» ЗАДАНИЕ 1: Выпишите из отрывка дневника фрагмент, начиная со слов «Дня два я жила» и заканчивая словами «принесла мне телеграмма.».
#### ОТРЫВОК ТЕКСТА ####
Дня два я жила напряжённым вниманием, ждала письма — напрасно. Дни идут, ответа нет. И я не знаю, чему приписать такое молчание: некогда ему? Неужели он, истинный христианин, сознательно не хотел мне отвечать? — Не может быть, не может быть! <…>
6 марта.
Сегодня, вернувшись домой, увидала у себя на столе телеграмму. Сердце замерло: умер кто-нибудь — бабушка, мама?! Прочла: “Завтра в 9 часов утра буду дома. Неплюев”. Ноги подкосились после испытанного волнения, и я невольно опустилась на колени, благодаря Бога за то, что не весть о несчастии принесла мне телеграмма.
Мне надо сказать ему столько, сколько я за всю жизнь никому никогда не высказывала. <…>
15 марта.
#### ИСХОДНЫЕ ДАННЫЕ ####
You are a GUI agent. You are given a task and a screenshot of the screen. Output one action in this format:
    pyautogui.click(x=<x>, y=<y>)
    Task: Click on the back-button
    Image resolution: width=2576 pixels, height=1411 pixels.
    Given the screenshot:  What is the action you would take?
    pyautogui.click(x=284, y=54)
####
#### ИСХОДНЫЕ ДАННЫЕ ####
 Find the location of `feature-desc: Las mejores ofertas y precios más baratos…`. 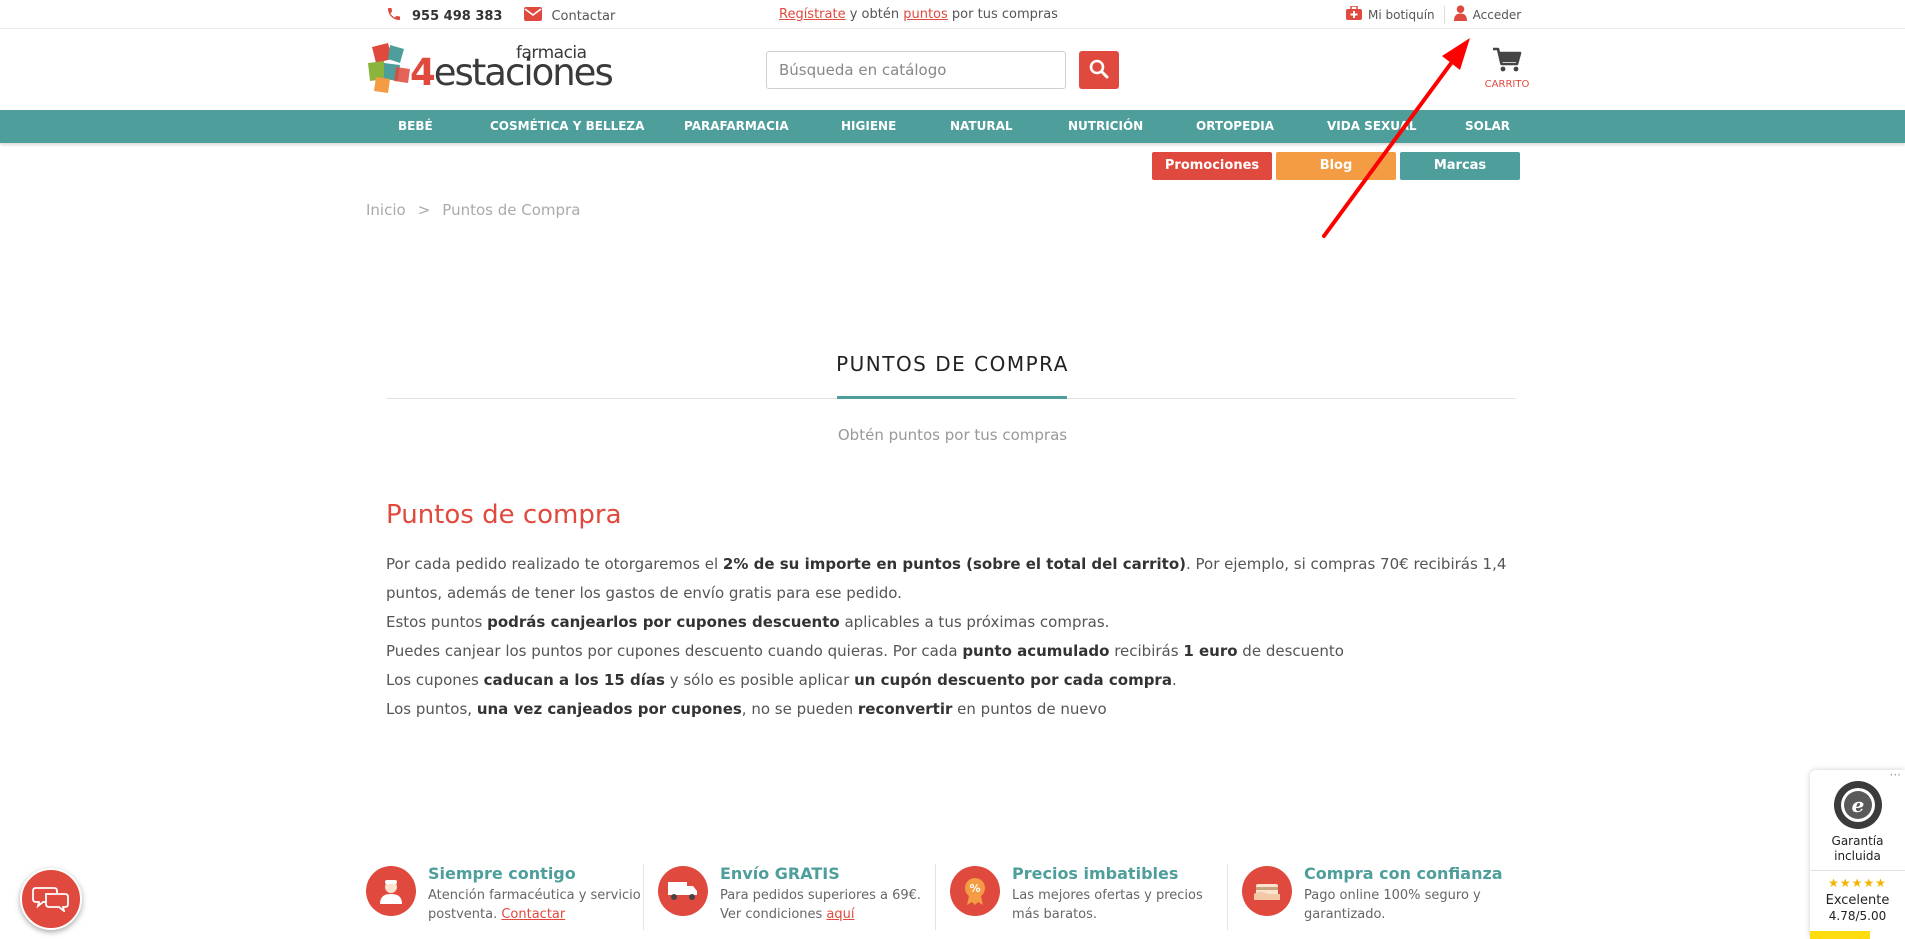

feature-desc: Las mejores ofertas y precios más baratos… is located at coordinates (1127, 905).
####
» ЗАДАНИЕ 2: Оформите в виде нумерованного списка строки из записей, помещённых под отрывком дневника: начиная со строки с «You are a GUI» и заканчивая строкой с «pyautogui.click(x=284, y=54)». Пустые строки пропустите.

» ОТВЕТ 1:
Дня два я жила напряжённым вниманием, ждала письма — напрасно. Дни идут, ответа нет. И я не знаю, чему приписать такое молчание: некогда ему? Неужели он, истинный христианин, сознательно не хотел мне отвечать? — Не может быть, не может быть! <…>
6 марта.
Сегодня, вернувшись домой, увидала у себя на столе телеграмму. Сердце замерло: умер кто-нибудь — бабушка, мама?! Прочла: “Завтра в 9 часов утра буду дома. Неплюев”. Ноги подкосились после испытанного волнения, и я невольно опустилась на колени, благодаря Бога за то, что не весть о несчастии принесла мне телеграмма.

» ОТВЕТ 2:
1. You are a GUI agent. You are given a task and a screenshot of the screen. Output one action in this format:
2.     pyautogui.click(x=<x>, y=<y>)
3.     Task: Click on the back-button
4.     Image resolution: width=2576 pixels, height=1411 pixels.
5.     Given the screenshot:  What is the action you would take?
6.     pyautogui.click(x=284, y=54)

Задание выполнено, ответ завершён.